Australia wants to become a leading hydrogen exporter. Now the country has exported the world’s first shipment of liquefied hydrogen, heralding the start of an important new energy export industry. The Australian-produced hydrogen was shipped from Victoria to Japan as part of the Hydrogen Energy Supply Chain (HESC) pilot project. It was transported on a tanker specially built for this purpose. The “Suiso Frontier” built by Kawasaki Heavy Industries – the name Suiso stands for hydrogen in Japanese – is 116 metres long and has 25 crew members. The tanker has a capacity of 1,250 cubic metres of liquid hydrogen, which is maintained at minus 253 degrees Celsius at 1/800th the volume of hydrogen gas. Alan Finkel, chief scientist for the Australian government, described the transport in the “giant thermos” on the ship as a “feat of engineering”.

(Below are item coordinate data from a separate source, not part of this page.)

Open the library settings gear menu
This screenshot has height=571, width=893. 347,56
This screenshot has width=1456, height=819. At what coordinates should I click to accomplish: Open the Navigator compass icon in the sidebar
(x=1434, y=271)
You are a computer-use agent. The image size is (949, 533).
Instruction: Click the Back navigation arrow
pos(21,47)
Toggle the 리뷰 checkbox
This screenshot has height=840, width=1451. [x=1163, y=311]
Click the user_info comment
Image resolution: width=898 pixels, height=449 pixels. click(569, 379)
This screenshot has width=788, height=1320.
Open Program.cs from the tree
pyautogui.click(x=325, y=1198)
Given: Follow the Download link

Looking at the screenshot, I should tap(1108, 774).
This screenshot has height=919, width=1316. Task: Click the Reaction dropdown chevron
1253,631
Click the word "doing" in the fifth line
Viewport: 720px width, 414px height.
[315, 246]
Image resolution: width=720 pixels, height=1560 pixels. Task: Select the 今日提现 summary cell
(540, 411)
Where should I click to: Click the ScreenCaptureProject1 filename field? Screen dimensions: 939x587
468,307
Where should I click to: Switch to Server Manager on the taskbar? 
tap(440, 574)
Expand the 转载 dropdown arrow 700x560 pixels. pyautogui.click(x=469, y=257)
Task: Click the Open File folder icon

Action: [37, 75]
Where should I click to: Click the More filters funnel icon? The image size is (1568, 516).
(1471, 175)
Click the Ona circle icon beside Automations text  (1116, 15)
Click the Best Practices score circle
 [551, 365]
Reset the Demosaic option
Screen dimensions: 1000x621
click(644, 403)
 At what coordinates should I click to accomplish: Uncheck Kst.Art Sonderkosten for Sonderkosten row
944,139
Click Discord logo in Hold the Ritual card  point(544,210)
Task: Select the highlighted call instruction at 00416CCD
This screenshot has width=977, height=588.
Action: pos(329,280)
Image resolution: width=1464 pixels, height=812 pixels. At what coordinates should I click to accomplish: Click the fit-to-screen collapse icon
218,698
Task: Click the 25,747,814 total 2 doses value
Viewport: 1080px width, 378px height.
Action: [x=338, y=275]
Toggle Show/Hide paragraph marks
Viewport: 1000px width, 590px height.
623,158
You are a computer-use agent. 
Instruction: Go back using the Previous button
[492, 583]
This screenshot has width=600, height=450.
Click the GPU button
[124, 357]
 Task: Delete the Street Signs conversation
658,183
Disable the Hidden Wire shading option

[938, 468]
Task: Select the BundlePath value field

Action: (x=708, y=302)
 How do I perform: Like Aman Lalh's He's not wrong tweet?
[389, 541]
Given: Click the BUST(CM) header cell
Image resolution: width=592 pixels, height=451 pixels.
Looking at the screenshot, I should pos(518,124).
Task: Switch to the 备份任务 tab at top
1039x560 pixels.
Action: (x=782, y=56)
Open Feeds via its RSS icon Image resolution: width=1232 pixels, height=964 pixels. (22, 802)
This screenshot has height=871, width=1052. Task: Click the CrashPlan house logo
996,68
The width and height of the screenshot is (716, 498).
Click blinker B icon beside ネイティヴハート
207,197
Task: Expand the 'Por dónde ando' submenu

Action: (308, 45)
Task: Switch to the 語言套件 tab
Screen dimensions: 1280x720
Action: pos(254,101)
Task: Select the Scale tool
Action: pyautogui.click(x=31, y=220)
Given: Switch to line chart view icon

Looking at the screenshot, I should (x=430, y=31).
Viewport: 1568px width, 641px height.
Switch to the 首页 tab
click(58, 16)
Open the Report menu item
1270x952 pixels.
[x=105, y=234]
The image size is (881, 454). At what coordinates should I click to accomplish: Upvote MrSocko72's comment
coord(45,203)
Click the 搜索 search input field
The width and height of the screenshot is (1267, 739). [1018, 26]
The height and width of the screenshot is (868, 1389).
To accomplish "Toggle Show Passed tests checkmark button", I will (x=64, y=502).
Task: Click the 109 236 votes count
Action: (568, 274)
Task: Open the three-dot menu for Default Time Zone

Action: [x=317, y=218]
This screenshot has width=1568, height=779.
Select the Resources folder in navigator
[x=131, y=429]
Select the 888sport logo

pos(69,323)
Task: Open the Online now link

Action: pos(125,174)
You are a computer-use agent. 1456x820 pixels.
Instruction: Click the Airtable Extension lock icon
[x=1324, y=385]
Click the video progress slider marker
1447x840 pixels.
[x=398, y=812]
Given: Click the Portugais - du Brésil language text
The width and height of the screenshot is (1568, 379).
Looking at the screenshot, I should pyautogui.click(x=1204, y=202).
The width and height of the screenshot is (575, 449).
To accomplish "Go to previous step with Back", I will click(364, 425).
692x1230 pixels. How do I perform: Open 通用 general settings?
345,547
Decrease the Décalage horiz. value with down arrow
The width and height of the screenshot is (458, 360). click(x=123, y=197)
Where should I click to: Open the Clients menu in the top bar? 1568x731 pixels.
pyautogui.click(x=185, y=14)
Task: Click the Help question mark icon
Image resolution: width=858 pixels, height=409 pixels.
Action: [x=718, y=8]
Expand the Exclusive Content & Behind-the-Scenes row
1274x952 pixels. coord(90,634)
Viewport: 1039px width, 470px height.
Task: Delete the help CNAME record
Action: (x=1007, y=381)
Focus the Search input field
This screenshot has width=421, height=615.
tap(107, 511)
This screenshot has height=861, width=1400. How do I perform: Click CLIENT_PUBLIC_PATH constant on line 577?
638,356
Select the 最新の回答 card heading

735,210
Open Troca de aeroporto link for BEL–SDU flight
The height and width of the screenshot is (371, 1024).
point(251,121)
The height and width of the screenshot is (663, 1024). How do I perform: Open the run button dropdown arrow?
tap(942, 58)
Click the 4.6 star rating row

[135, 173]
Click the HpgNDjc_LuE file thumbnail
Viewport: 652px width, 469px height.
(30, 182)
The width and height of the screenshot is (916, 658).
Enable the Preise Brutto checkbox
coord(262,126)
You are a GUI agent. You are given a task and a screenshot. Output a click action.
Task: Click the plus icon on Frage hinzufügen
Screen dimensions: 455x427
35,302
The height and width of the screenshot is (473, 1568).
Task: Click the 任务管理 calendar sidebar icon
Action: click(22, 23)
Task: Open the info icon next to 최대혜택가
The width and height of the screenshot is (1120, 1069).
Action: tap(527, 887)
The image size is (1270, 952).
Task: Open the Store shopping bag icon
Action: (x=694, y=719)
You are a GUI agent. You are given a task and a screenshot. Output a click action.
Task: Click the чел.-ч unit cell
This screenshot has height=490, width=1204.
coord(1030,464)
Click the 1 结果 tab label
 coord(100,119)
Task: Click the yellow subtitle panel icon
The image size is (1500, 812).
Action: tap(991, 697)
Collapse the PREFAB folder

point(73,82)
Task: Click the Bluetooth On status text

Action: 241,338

Instead of burning coal, the HESC project will gasify it in a controlled environment to produce hydrogen gas and enable the capture and storage of carbon dioxide. Christoph Hein, the Frankfurter Allgemeine Zeitung’s South Asia/Pacific business correspondent, points out in his report on the project that scientists at Stanford University have recently shown that hydrogen produced using coal or gas is more harmful to the environment than burning gas directly. Australian arch-billionaire Andrew Forrest, Hein said, also criticised his government’s path as environmentally damaging. “Both his company Fortescue and Woodside Petroleum, also based in Perth, Western Australia, are investing heavily in extracting hydrogen: Woodside wants to produce around 1,500 tonnes of hydrogen a day from 2027 onwards with its H2Perth factory – making it one of the largest in the world. Further projects are planned for Tasmania and the American state of Oklahoma. By 2030, about 5 billion dollars are to be invested in new energies. Fortescue wants to produce ‘green’ hydrogen in the Australian state of Queensland and in Tasmania.”
The total project, including the liquefaction plant, Hein reports, “has been budgeted at just under half a billion dollars, with the Australian government contributing a tenth of that and the Victorian federal government another. The next stage of expansion is expected to cost just under 200 million Australian dollars.” In its later commercial phase, the HESC project should produce 225,000 tonnes of liquefied hydrogen per year.